The song in question was composed (and shhh…! performed) by Neil Hannon of The Divine Comedy – as was the theme tune (Pulp were asked, but turned it down), which was performed on one of William Reid of The Jesus & Mary Chain’s guitars (factoid!) – and saw the light of day as an extra track on the “Gin Soaked Boy” CD single.

Oh, and here:


The Divine Comedy – My Lovely Horse

I guess you may as well have the “video” for it too:

The UK have qualified though, with former X-Factor contestant Lucie Jones (she was beaten by Jedward, so you can insert your own joke here if you like) flying the flag where such luminaries as Blue and Scooch have failed before. And, without wanting to go all political on you, this will be the first Eurovision since the Brexit referendum; we’ve done really badly for the last few years, so just imagine how badly we’ll do now we’ve told all those we want to vote for us to fuck off. Maybe if the Remain campaign had written “We Will Never Win Eurovision Again!” on the side of a bus this time last year…

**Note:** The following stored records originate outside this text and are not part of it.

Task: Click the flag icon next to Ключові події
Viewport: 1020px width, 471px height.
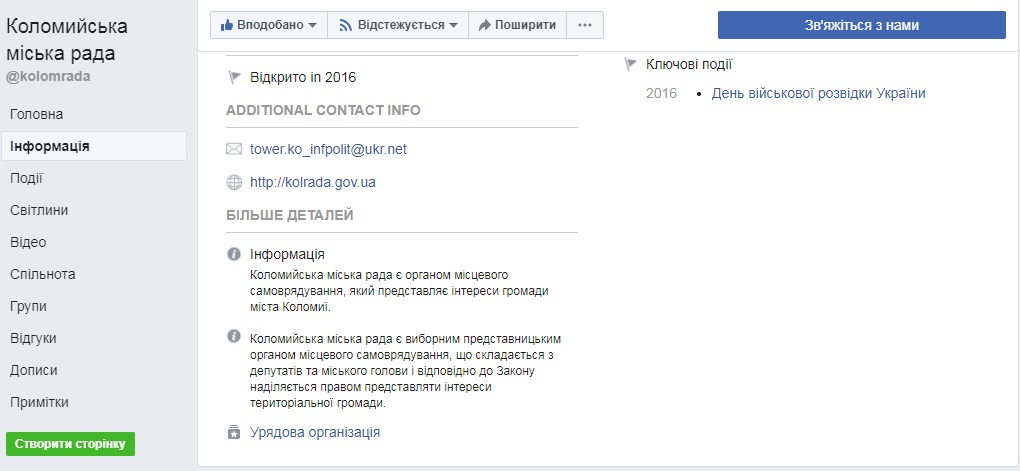Action: point(631,65)
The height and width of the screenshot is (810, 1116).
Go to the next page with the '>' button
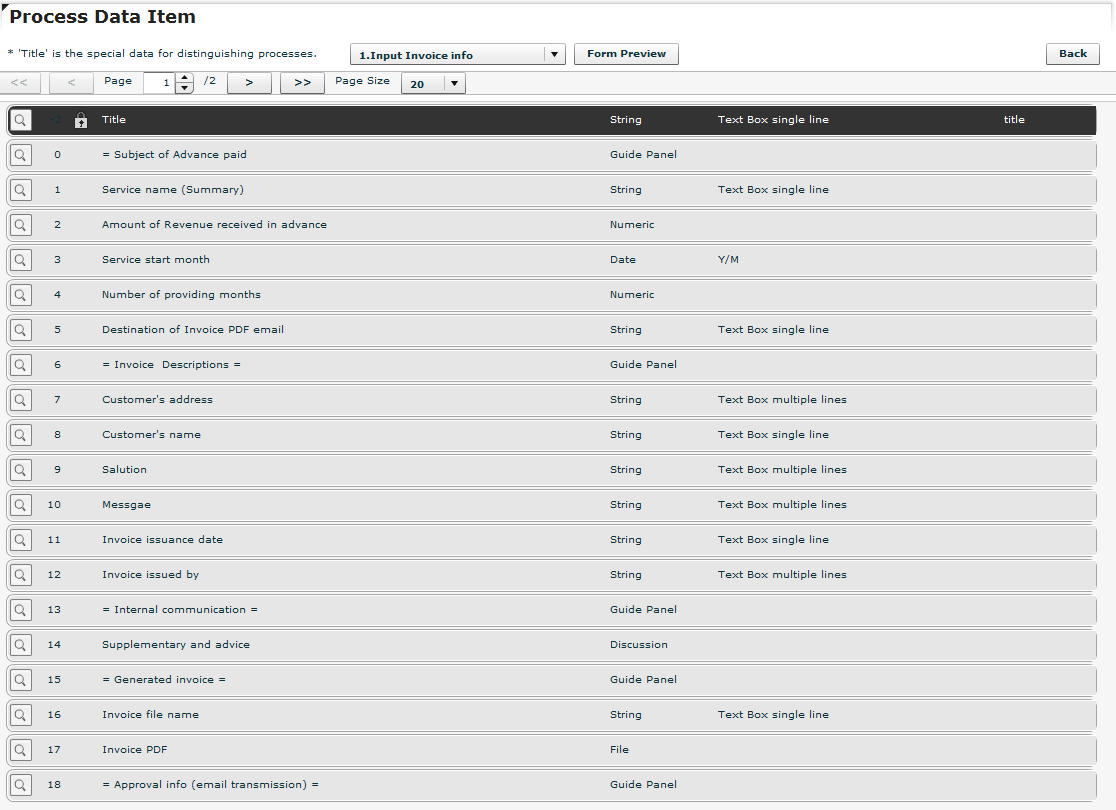point(249,83)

Perhaps it’s time we took stock of our involvement in this competition, and instead of using unknowns, wannabes, hopefuls, and failed TV singing contestants, we wheeled out the old guard.

I read an interview with Paul Weller the other day where he said he’d be interested in writing the song at the very least, and a few years ago Morrissey said he’d happily represent the UK. In fact, his announcement, by sheer coincidence, came at much the same time as he released this as a single:


Morrissey – You Have Killed Me

…a song which featured a video which was pretty much a dry-run for an appearance at the finals:

I dunno. Personally, I’d prefer it if we didn’t enter a ballad every year. Maybe cranked up the kitsch a little.

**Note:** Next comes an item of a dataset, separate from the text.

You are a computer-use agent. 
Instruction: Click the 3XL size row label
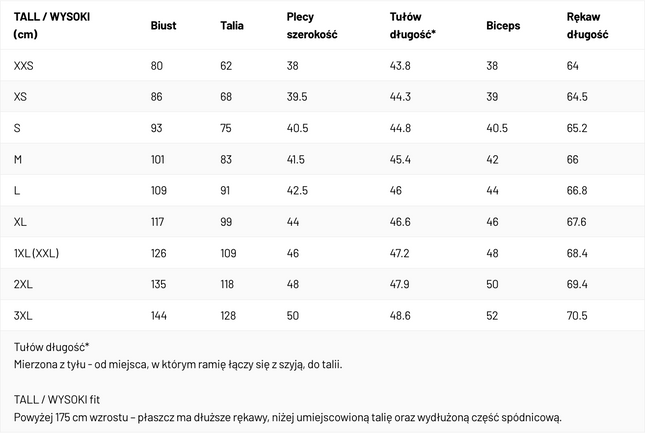tap(23, 315)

I’ve written before how I was obsessed with Bucks Fizz’s “Making Your Mind Up” when I was a young ‘un, but, as I’ve said before (and yes, I am going to post this next song every year)  my favourite UK Eurovision entry isn’t by them.

It’s from the year after The Fizz only went and won the bloody thing back in 1981 with their skirt-ripping and hand-jive combo: a tough act to follow, indeed.

This song came seventh on the night, but it did recently crop up, to my absolute delight, in the first episode of the second (and not as good as the first, in my opinion) series of “Peter Kay’s Car Share”. A song which Hel and I on many occasions attempted to recreate the dance moves to, but only when we were far too pissed to be able to stand, let along shimmy up and down each others backs.



Bardo – One Step Further

Just in case the dance routine reference goes above your head, here:

Seriously, if I ever had to list my favourite fifty singles – and, since I’m rapidly approaching the age of fifty (two and a bit years to go), and making such lists seems to be what bloggers do when reaching a landmark age, it seems entirely likely that I will – I guarantee that song would not only be in it, but in the upper reaches of it.

Anyway, if you’re watching Eurovision tonight, enjoy it and, much as Graham Norton will make a fine fist of the commentary, raise a glass to Sir Terry with me, won’t you?

More soon.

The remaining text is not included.